::: Dataset records

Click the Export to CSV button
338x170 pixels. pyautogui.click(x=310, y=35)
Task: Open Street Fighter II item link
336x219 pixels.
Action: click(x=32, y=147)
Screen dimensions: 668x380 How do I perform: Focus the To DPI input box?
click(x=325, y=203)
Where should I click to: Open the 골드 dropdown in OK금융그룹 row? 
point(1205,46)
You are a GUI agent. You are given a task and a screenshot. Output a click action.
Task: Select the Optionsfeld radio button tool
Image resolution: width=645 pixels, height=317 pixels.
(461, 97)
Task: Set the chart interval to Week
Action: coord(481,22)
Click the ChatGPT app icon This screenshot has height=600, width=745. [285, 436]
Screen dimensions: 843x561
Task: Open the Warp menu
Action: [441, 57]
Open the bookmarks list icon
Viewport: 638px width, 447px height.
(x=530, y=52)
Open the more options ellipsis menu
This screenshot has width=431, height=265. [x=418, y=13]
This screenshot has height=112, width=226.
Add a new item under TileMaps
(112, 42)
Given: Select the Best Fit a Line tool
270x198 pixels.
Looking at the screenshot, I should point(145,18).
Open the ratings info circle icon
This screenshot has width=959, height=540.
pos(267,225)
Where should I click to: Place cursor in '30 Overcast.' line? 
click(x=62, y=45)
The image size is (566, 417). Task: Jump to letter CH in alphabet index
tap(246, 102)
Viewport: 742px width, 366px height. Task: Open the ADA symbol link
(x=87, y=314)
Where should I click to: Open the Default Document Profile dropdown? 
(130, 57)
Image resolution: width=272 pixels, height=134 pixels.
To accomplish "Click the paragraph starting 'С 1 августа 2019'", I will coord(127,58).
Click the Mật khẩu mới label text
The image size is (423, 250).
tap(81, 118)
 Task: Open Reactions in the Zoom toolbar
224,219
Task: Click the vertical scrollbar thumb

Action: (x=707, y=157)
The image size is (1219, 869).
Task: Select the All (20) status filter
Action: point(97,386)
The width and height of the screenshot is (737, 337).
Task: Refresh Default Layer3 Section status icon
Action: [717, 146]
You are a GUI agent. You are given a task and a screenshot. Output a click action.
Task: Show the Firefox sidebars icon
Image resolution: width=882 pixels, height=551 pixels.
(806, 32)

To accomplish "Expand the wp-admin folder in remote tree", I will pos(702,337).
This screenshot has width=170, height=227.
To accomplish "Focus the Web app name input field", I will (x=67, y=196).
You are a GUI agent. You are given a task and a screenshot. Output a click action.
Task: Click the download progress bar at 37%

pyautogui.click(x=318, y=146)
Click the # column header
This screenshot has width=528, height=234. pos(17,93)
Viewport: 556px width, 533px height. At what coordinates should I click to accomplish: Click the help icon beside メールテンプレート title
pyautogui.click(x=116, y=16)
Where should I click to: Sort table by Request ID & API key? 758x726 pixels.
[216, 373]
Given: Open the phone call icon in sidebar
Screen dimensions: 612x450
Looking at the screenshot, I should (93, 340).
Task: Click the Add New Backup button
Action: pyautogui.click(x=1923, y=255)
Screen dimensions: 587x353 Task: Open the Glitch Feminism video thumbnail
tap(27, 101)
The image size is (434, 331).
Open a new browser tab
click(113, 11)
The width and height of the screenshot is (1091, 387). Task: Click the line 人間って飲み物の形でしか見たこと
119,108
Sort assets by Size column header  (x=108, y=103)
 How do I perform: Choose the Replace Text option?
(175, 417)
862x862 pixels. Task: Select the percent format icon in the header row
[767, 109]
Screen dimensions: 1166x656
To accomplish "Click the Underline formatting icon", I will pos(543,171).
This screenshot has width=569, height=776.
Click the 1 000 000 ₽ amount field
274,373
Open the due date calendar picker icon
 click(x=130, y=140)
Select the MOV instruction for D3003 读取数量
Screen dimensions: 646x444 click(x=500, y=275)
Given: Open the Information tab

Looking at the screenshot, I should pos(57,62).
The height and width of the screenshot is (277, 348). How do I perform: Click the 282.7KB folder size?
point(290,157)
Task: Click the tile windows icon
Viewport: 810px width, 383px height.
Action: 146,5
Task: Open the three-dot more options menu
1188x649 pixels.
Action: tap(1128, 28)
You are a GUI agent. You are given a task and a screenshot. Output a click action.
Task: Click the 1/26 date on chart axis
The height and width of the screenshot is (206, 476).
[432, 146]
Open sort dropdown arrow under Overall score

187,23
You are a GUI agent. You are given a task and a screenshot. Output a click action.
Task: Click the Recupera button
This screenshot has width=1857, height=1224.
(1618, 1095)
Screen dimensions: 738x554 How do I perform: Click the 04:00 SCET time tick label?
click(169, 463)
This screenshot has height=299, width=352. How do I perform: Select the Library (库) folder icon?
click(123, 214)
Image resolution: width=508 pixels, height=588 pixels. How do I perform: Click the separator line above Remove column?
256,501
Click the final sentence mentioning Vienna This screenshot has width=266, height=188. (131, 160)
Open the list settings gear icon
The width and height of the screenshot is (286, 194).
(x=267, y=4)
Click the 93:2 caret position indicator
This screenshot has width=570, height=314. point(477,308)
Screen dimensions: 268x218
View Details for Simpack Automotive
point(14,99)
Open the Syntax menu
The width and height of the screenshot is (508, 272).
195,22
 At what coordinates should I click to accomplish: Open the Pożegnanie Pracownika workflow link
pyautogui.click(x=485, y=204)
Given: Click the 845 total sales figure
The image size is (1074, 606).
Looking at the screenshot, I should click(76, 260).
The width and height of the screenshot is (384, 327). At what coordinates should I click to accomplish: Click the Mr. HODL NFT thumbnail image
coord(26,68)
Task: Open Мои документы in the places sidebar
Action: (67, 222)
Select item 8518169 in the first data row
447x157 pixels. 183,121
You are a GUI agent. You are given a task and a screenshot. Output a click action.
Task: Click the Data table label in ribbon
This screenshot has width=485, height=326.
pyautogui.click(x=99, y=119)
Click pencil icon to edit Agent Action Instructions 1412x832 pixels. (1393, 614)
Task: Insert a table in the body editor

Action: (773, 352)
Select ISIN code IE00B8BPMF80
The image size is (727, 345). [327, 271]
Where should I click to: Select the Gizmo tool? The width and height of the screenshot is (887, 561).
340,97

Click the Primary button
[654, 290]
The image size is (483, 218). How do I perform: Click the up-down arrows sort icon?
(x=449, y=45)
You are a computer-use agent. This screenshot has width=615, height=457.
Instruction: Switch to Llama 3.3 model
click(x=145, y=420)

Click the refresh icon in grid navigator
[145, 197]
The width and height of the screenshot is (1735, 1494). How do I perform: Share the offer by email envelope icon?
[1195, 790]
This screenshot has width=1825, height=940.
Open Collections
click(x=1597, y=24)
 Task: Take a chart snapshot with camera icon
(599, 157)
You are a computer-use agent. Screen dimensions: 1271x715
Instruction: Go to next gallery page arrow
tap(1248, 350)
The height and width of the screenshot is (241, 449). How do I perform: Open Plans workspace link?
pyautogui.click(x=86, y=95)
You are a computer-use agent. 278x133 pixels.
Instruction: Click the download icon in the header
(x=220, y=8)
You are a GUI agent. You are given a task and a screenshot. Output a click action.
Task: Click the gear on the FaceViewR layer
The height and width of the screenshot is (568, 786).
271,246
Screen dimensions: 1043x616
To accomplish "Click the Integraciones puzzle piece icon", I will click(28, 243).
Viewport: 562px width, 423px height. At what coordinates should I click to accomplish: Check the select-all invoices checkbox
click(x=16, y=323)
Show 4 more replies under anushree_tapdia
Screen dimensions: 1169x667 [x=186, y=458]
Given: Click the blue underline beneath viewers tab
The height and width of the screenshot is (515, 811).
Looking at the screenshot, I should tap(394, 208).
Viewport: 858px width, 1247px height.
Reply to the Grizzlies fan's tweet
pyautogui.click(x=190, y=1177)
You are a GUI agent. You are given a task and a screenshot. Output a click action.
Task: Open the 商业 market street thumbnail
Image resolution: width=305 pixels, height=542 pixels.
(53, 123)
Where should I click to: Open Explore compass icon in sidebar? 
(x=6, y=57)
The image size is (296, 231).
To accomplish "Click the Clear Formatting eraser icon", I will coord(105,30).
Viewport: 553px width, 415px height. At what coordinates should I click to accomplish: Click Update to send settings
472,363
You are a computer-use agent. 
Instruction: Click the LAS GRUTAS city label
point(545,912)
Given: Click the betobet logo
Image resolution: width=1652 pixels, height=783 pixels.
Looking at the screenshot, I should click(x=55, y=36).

::::::

**Aim of the exercise**
Copy every line above that includes the string "computer".

**Result of the task**
You are a computer-use agent. This screenshot has width=615, height=457.
You are a computer-use agent. Screen dimensions: 1271x715
You are a computer-use agent. 278x133 pixels.
You are a computer-use agent. 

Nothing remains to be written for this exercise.